Elle sentit son cœur se serrer à ses mots. Il était passé maître dans l'art de retourner la situation, de la faire se sentir coupable pour ses doutes. Mais cette fois, elle refusa de céder.
« Je ne cherche pas des problèmes, Ethan. Mais tu ne m'aides pas non plus à comprendre. Tu rentres tard, tu évites mes questions, et maintenant... ça. » Elle pointa la veste d'un geste vif.
Ethan releva les yeux vers elle, un éclat de colère brillant brièvement dans son regard. « Tu veux quoi ? Que je te dise exactement où j'étais à chaque minute de ma journée ? Que je t'envoie un compte-rendu détaillé ? Ce n'est pas comme ça qu'un mariage fonctionne, Luna. »
Elle croisa les bras, plantée devant lui. « Non, mais la confiance est censée en faire partie. »
Un silence lourd s'installa entre eux, seulement interrompu par le tic-tac distant de l'horloge. Ethan finit par détourner les yeux, ramassant sa veste avec un mouvement brusque.
« Je vais me doucher. On en parlera demain si tu veux. »
Luna le regarda disparaître dans l'escalier, chaque pas résonnant dans sa tête comme une accusation silencieuse. Lorsqu'elle entendit la porte de la salle de bain se fermer, elle se laissa tomber sur le canapé, sa tête entre ses mains.
Elle aurait voulu croire en ses mots, mais quelque chose en elle refusait de se taire. Ce parfum... Ce n'était pas une coïncidence. Ce n'était pas simplement « rien ». Isabella. Ce nom flottait dans son esprit comme un poison. Depuis son arrivée, tout semblait dérailler. Ethan devenait distant, secret, et maintenant ce parfum...
Elle se leva d'un bond, poussée par une impulsion qu'elle ne comprenait pas entièrement. Elle saisit la veste qu'il avait laissée en bas et la porta à son nez. L'odeur était là, subtile mais persistante. Cette fois, elle était certaine. Ce n'était pas un simple contact accidentel.
Quand Ethan descendit une heure plus tard, vêtu de son pantalon de pyjama et d'un t-shirt, il trouva Luna debout, la veste à la main.
« Sérieusement ? » lâcha-t-il, visiblement agacé. « Tu es encore là-dessus ? »
Elle planta son regard dans le sien, son ton glacial. « Explique-moi, Ethan. Parce que je ne suis pas stupide, et je ne vais pas ignorer ce que je vois et ressens. »

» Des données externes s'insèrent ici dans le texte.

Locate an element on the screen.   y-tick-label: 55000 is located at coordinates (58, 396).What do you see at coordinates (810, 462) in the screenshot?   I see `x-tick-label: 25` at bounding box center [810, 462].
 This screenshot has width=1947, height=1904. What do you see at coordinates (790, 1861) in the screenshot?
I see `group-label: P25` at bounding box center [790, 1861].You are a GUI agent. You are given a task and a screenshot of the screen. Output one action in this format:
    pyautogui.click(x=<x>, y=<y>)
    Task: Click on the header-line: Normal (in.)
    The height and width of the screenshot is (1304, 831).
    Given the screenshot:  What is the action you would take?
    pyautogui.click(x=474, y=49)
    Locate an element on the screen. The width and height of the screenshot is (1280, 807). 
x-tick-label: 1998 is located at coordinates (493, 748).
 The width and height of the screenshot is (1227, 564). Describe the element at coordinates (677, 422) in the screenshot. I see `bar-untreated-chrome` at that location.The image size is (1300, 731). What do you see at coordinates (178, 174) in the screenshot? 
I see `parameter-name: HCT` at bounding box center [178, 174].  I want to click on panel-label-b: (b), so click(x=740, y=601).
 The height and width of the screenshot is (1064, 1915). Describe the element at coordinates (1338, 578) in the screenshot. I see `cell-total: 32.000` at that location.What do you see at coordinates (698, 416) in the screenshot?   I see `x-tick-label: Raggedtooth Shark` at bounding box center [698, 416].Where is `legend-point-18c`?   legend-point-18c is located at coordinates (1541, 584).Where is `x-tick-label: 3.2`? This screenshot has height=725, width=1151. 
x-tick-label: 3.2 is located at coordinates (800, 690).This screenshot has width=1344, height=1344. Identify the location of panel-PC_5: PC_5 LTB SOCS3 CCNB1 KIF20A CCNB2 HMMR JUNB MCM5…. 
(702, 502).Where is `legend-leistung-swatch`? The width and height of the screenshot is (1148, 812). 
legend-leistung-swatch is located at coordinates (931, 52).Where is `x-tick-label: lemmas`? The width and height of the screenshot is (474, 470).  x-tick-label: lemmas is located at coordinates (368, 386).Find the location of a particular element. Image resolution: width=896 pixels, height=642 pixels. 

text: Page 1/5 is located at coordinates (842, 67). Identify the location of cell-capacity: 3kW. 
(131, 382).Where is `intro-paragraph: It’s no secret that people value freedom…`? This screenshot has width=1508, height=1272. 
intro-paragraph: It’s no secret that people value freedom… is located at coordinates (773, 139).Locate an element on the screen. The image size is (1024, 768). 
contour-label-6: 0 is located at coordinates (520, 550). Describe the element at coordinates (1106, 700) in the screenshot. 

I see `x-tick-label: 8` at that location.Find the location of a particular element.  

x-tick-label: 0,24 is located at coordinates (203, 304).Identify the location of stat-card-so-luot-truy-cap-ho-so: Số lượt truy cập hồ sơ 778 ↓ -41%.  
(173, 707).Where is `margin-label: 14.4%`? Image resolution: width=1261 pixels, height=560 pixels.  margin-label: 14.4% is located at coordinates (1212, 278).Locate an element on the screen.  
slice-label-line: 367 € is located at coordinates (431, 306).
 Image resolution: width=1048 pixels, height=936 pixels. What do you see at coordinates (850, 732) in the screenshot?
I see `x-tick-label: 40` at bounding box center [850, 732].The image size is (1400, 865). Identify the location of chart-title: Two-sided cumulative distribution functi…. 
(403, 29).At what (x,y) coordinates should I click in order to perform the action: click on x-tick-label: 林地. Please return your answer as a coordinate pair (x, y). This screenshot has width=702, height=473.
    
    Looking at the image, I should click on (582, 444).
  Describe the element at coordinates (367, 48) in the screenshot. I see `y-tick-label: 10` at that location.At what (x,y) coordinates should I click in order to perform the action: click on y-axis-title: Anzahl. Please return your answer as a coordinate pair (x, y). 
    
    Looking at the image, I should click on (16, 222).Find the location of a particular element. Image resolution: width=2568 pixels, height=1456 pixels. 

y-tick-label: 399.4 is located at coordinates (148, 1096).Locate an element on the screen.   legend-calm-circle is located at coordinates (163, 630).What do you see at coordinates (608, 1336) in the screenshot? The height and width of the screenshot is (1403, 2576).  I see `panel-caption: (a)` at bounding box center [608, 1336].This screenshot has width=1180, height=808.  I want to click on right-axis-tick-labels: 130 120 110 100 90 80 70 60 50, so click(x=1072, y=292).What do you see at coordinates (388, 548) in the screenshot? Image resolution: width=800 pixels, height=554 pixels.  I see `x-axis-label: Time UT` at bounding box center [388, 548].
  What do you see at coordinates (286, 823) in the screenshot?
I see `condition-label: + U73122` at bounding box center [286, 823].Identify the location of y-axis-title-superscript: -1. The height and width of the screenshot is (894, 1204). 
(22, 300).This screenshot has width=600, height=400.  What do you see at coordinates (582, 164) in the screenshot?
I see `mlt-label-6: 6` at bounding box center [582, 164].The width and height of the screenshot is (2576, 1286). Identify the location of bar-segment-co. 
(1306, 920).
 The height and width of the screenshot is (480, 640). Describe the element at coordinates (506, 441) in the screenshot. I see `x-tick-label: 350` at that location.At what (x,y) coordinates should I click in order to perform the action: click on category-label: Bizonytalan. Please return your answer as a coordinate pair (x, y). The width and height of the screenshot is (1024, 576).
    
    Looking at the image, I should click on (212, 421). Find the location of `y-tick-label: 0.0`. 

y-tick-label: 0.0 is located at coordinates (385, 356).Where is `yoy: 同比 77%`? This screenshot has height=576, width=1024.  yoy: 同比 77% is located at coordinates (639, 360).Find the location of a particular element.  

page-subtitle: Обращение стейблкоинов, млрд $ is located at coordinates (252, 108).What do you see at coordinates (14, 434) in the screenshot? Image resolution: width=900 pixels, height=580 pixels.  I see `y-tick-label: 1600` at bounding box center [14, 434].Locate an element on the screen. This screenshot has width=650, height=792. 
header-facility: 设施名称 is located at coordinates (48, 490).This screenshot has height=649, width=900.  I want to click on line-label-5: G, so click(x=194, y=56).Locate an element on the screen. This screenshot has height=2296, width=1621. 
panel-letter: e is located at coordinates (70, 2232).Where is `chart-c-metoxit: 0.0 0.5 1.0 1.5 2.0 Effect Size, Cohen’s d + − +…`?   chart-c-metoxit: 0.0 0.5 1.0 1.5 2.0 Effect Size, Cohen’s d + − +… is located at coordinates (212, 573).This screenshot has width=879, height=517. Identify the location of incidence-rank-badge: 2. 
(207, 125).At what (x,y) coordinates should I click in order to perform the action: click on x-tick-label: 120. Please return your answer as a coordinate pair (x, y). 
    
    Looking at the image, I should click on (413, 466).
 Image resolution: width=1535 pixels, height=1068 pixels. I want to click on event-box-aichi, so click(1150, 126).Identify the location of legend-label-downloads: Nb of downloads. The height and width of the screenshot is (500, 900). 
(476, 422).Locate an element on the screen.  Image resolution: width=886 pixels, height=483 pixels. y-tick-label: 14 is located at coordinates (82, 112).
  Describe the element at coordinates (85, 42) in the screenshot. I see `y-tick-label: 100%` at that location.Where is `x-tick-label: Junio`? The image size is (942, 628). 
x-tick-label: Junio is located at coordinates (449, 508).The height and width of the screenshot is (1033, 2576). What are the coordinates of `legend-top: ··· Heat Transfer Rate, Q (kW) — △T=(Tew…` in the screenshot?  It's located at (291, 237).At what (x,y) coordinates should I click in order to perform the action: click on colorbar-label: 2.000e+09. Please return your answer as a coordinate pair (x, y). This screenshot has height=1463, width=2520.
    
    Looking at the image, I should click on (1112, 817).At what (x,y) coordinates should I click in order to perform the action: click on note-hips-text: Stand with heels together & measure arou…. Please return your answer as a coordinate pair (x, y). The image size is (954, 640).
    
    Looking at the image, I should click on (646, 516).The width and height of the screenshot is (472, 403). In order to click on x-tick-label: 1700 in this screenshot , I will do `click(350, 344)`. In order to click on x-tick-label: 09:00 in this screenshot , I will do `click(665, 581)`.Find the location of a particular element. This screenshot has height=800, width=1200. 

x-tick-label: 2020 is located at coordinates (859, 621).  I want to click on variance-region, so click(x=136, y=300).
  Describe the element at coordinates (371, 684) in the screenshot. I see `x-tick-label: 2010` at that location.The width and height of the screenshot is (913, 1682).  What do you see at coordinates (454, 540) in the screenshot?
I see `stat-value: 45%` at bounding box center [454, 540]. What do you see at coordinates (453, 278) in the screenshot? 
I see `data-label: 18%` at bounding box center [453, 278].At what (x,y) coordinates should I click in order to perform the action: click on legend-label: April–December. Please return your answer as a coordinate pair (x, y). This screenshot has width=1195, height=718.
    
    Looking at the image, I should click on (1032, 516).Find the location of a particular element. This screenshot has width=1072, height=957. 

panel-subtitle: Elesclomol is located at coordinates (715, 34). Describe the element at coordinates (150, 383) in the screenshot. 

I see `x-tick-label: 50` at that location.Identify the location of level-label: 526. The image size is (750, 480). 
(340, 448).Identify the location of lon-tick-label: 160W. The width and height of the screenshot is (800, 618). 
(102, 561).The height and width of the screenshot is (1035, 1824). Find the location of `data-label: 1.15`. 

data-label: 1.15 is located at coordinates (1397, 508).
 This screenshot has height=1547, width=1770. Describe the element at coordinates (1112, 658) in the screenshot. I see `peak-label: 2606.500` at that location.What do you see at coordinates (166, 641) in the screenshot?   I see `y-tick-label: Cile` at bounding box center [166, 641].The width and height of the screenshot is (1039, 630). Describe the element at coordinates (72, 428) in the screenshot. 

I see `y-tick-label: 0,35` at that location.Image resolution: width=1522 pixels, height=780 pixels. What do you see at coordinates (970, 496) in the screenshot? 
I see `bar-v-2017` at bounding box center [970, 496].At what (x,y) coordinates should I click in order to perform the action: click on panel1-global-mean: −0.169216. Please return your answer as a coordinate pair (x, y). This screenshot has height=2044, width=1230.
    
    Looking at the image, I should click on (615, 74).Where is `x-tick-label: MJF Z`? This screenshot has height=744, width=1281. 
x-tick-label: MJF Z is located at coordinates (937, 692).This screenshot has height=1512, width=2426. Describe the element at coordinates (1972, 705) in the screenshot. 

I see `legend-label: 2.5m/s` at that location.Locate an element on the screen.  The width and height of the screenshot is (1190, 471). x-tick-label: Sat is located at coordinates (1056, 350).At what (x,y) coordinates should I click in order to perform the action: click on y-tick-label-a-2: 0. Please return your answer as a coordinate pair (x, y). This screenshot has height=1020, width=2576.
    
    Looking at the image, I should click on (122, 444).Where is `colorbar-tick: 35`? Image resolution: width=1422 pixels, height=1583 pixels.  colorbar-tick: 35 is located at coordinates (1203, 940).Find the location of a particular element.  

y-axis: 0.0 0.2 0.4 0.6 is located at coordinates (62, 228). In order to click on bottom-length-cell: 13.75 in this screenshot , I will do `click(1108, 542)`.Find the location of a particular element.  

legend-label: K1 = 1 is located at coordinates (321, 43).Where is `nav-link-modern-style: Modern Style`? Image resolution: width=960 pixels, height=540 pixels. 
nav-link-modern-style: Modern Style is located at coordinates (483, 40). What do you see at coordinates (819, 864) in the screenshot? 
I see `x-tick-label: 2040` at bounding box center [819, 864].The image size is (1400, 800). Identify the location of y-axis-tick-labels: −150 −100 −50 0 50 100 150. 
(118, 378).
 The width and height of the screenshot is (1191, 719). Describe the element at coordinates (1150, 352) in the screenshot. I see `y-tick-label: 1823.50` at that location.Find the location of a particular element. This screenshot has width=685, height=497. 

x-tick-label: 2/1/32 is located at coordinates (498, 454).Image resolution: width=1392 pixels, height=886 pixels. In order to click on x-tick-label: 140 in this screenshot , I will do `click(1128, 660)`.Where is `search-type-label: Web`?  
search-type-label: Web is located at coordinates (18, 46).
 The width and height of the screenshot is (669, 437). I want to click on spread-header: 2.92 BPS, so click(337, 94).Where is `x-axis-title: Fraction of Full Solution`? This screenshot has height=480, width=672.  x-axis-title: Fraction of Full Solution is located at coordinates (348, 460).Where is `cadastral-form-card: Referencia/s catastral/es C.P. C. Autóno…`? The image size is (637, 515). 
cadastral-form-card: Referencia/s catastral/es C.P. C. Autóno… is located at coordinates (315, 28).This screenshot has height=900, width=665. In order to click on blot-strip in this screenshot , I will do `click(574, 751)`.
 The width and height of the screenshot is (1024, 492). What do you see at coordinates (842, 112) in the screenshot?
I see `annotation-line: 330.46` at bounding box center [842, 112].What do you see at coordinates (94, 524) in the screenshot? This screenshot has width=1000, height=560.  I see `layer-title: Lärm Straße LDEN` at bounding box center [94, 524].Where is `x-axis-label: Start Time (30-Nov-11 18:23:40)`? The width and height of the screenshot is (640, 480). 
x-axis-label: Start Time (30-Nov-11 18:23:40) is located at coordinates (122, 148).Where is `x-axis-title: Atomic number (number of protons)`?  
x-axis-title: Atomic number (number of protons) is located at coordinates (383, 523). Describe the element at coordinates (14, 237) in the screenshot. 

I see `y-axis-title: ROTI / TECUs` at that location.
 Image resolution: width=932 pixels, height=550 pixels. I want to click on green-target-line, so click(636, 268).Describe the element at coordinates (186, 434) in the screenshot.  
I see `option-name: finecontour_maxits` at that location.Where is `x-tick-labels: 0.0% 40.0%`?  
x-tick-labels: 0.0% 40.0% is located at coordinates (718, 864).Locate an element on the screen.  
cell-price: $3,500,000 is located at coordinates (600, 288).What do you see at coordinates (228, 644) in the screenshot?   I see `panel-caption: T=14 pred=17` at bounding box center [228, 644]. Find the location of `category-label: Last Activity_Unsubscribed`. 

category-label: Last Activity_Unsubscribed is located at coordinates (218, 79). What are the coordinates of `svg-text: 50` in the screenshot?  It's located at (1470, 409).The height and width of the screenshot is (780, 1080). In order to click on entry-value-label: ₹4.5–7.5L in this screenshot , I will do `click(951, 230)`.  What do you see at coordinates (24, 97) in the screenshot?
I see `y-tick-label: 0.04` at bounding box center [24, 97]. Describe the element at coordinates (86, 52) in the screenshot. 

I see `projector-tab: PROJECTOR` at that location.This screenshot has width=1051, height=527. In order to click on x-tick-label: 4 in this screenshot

Il passa une main dans ses cheveux mouillés, soupirant profondément. « Luna, c'est toi qui fais une montagne de rien. J'ai déjà expliqué. C'est le stress, le travail, les heures tardives. Je gère tout ce que je peux, et maintenant je dois aussi gérer ta paranoïa ? »
Le mot heurta sa patience déjà fragile. « Paranoïa ? Vraiment ? Tu trouves ça normal, toi ? Tu rentres tard, tu sens un parfum qui n'est pas le tien, et tu t'attends à ce que je reste là, silencieuse, en te faisant aveuglément confiance ? »
« Oui, je m'attends à ce que tu me fasses confiance, parce que je n'ai rien fait de mal ! » s'écria-t-il, sa voix montant d'un cran.
« Alors pourquoi tu es incapable de me regarder dans les yeux quand tu dis ça ? »
Ethan se figea, son visage se durcissant comme un masque. Il posa ses mains sur ses hanches, visiblement en lutte contre lui-même.
« Je te l'ai dit, Luna. Tout est sous contrôle. Fais-moi confiance. »
Mais ses mots sonnaient creux, comme s'il ne croyait pas lui-même à ce qu'il disait. Il se détourna, la laissant seule avec ses doutes et ses craintes qui continuaient de croître, menaçant de l'engloutir.